This notebook uses the CSVs created with the OULAD - 1 - Feature engineering notebook. Make sure to run the feature engineering code before continuing with this notebook. Additionally, this notebook uses the non-standard library [XGBoost](https://xgboost.readthedocs.io/en/stable/), which you may need to install before proceeding.

### Import libraries

In [None]:
import numpy as np
import pandas as pd

from sklearn.model_selection import train_test_split
from sklearn.preprocessing import StandardScaler
from sklearn.metrics import accuracy_score, f1_score, roc_auc_score

from xgboost import XGBClassifier

### Define function to split data over local clients

In [None]:
def split_into_clients(X, y, n_clients, seed):
    n_samples = len(X)

    np.random.seed(seed)
    clients_indices = []
    random_indices = np.random.choice(n_samples, n_samples, replace = False)
    clients_indices = np.array_split(random_indices, n_clients)
    
    clients = []
    for client_indices in clients_indices:
        X_client = X[client_indices].copy()
        y_client = y[client_indices]

        clients.append((X_client, y_client))

    return clients

### Define function to train model

In [None]:
def train_model(X, y, seed):
    X_train, X_test, y_train, y_test = train_test_split(X, y, test_size = 0.2, random_state = seed)
        
    clf = XGBClassifier(tree_method = 'gpu_hist', random_state = seed)
        
    model = clf.fit(X_train, y_train)
    y_pred = clf.predict(X_test)
    y_pred_probs = clf.predict_proba(X_test)[:, 1]
        
    return accuracy_score(y_test, y_pred), f1_score(y_test, y_pred), roc_auc_score(y_test, y_pred_probs)

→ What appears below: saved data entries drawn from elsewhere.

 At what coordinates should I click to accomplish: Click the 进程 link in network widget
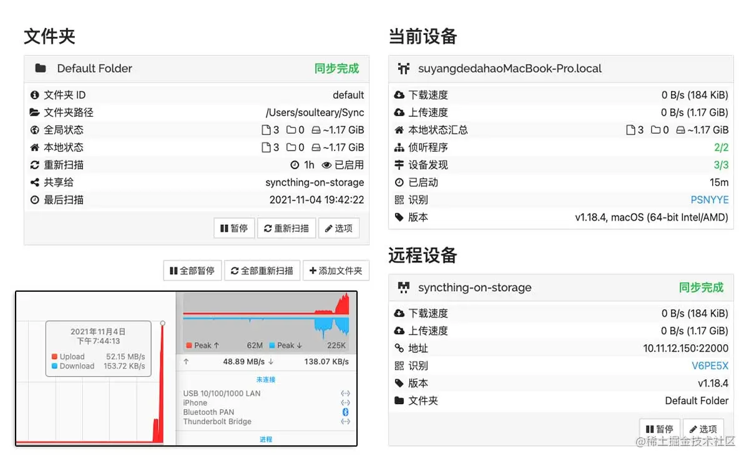tap(266, 439)
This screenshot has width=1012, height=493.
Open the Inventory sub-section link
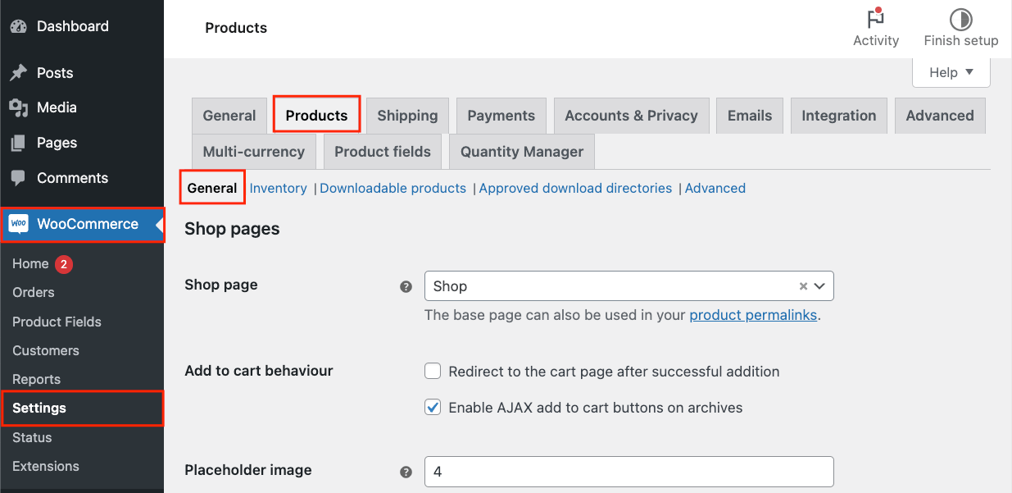coord(278,188)
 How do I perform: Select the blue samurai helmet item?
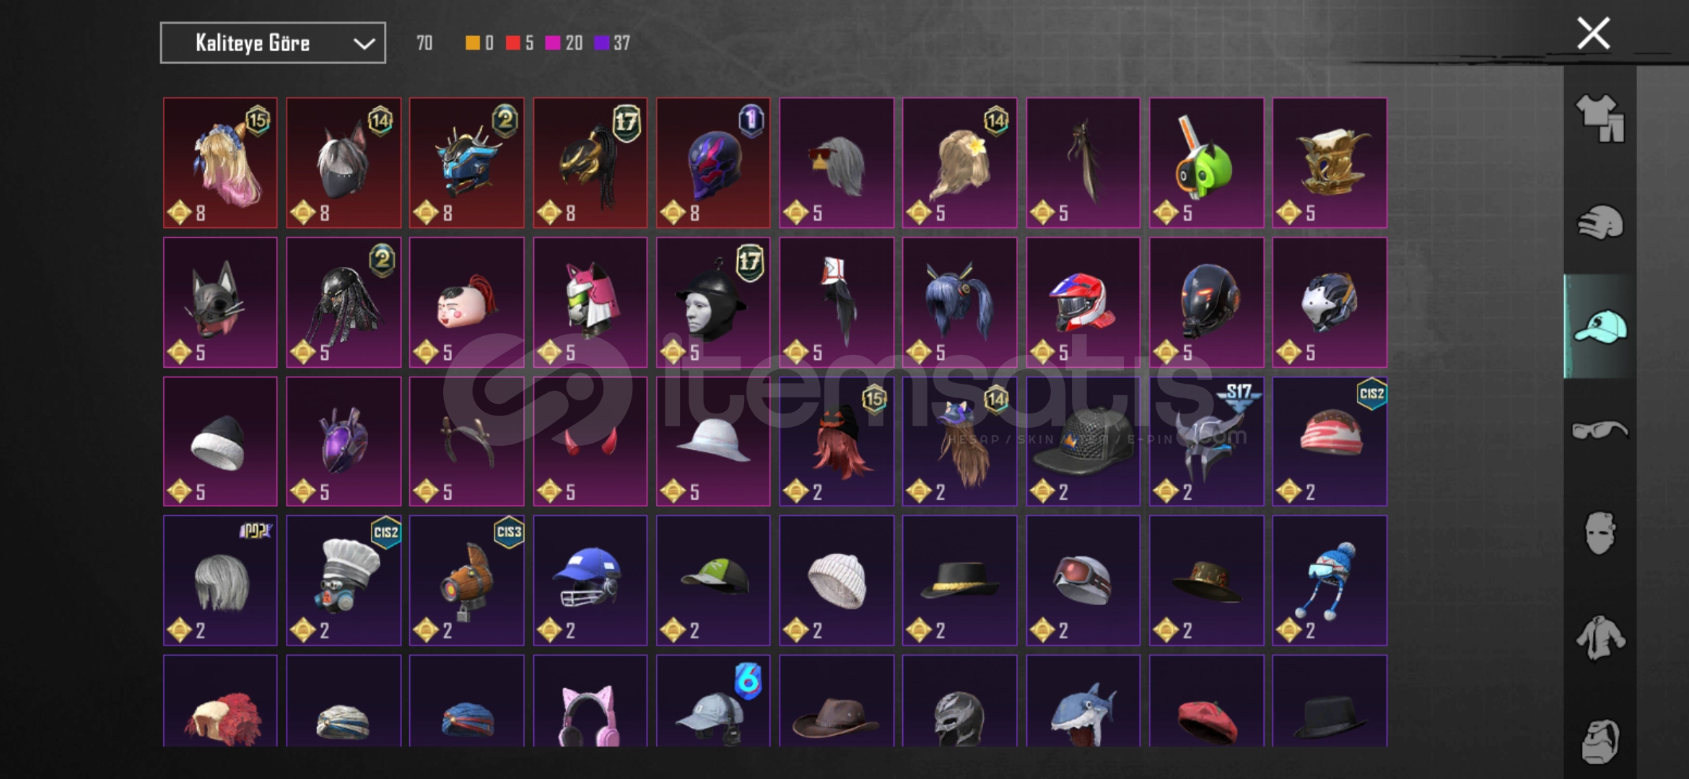tap(467, 163)
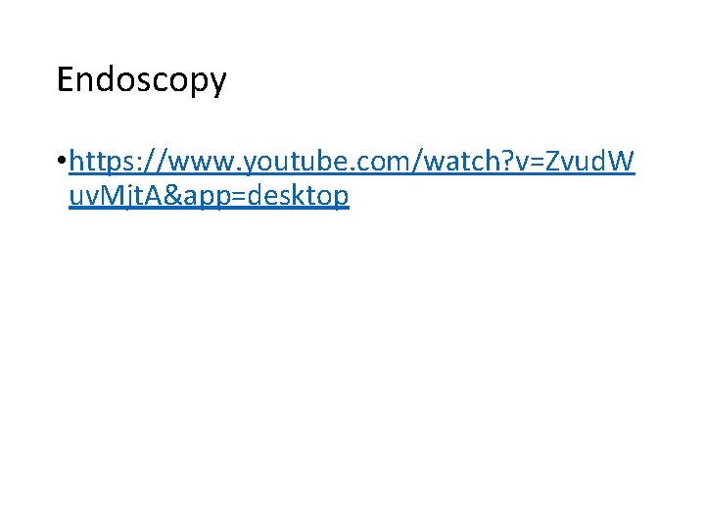Select the bullet point before the link
705x529 pixels.
point(62,160)
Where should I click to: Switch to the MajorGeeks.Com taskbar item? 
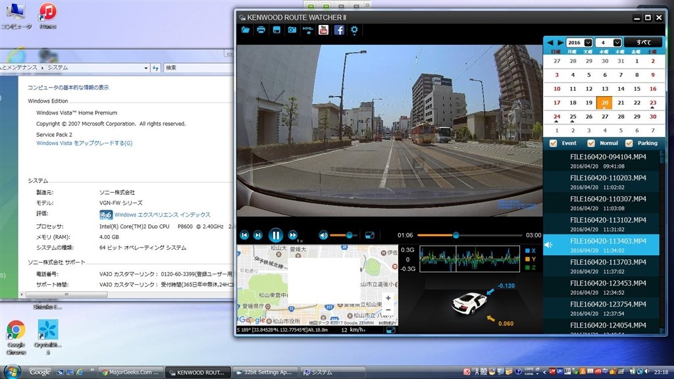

### Read data and train model

In this code example we set the number of clients to 10. Changing N_CLIENTS to another value will easily yield the results for other local client numbers.

In [None]:
df = pd.read_csv('data/kdd_cup_2015_features.csv')
X = df.drop(columns = ['enroll_id', 'dropout']).to_numpy()
y = df['dropout'].to_numpy().ravel()

input_dim = X.shape[1]
output_dim = len(np.unique(y))

scaler = StandardScaler()
X = scaler.fit_transform(X)

size_dataset = len(X)
N_CLIENTS = 10

acc_arr, f1_arr, auc_arr = [], [], []
for seed in range(10):
    acc_arr_round, f1_arr_round, auc_arr_round = [], [], []
    
    clients = split_into_clients(X, y, N_CLIENTS, seed)
    for client in clients:
        client_X, client_y = client
        
        client_acc, client_f1, client_auc = train_model(client_X, client_y, seed)
        weight_client = len(client_X) / size_dataset
        
        acc_arr_round.append(client_acc * weight_client)
        f1_arr_round.append(client_f1 * weight_client)
        auc_arr_round.append(client_auc * weight_client)
        
    acc_arr.append(sum(acc_arr_round))
    f1_arr.append(sum(f1_arr_round))
    auc_arr.append(sum(auc_arr_round))
    
    print(f"Round {seed + 1} complete. Avg auc round: {sum(auc_arr_round)}, Avg f1 round: {sum(f1_arr_round)}")

### Store results as CSV

In [None]:
df = pd.DataFrame({'acc': acc_arr, 'f1': f1_arr, 'auc': auc_arr})

df.to_csv('kdd_cup_2015_local_10clients.csv', index = False)